Given entries:
....................
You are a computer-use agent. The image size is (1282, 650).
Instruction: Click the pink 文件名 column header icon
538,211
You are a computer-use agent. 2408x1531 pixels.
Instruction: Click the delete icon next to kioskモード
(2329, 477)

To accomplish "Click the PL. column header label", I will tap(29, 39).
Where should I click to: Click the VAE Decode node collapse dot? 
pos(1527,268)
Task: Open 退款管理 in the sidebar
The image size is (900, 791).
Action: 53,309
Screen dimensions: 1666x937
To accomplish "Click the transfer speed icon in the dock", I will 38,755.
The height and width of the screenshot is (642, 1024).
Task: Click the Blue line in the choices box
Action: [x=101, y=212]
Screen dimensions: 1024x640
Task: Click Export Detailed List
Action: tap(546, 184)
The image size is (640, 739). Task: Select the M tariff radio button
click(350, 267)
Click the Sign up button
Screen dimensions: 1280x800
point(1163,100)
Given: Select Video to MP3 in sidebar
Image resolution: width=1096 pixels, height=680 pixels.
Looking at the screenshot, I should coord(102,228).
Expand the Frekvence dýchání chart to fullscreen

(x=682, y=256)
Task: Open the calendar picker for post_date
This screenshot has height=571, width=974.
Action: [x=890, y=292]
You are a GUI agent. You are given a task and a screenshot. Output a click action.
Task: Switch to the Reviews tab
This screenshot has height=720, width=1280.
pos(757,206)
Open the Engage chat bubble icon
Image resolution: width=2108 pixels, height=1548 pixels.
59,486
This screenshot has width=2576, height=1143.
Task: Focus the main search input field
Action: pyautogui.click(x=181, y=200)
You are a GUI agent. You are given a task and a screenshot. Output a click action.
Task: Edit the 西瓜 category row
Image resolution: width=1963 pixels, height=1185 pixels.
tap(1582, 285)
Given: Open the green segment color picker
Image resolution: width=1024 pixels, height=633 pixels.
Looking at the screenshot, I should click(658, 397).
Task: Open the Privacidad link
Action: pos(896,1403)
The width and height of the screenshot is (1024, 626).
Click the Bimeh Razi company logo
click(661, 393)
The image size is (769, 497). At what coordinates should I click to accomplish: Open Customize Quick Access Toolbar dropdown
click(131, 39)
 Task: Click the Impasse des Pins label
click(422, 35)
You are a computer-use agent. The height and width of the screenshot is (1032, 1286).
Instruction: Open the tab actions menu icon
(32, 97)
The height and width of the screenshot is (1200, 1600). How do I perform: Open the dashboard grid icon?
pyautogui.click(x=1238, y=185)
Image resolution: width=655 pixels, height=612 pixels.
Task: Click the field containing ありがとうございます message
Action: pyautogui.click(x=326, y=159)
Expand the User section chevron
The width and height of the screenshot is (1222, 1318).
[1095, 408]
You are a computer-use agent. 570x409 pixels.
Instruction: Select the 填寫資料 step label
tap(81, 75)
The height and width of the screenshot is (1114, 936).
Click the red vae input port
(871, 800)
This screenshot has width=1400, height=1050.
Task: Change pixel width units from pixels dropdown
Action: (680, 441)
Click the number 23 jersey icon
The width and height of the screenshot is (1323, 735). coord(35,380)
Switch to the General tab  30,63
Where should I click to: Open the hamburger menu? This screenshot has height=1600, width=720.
....................
What you are asked to do:
Copy out the records verbatim, from the line containing "The width and height of the screenshot is (1024, 626)." through the final line of the records, including both of those lines.

Reply to the task:
The width and height of the screenshot is (1024, 626).
Click the Bimeh Razi company logo
click(661, 393)
The image size is (769, 497). At what coordinates should I click to accomplish: Open Customize Quick Access Toolbar dropdown
click(131, 39)
 Task: Click the Impasse des Pins label
click(422, 35)
You are a computer-use agent. The height and width of the screenshot is (1032, 1286).
Instruction: Open the tab actions menu icon
(32, 97)
The height and width of the screenshot is (1200, 1600). How do I perform: Open the dashboard grid icon?
pyautogui.click(x=1238, y=185)
Image resolution: width=655 pixels, height=612 pixels.
Task: Click the field containing ありがとうございます message
Action: pyautogui.click(x=326, y=159)
Expand the User section chevron
The width and height of the screenshot is (1222, 1318).
[1095, 408]
You are a computer-use agent. 570x409 pixels.
Instruction: Select the 填寫資料 step label
tap(81, 75)
The height and width of the screenshot is (1114, 936).
Click the red vae input port
(871, 800)
This screenshot has width=1400, height=1050.
Task: Change pixel width units from pixels dropdown
Action: (680, 441)
Click the number 23 jersey icon
The width and height of the screenshot is (1323, 735). coord(35,380)
Switch to the General tab  30,63
Where should I click to: Open the hamburger menu? This screenshot has height=1600, width=720.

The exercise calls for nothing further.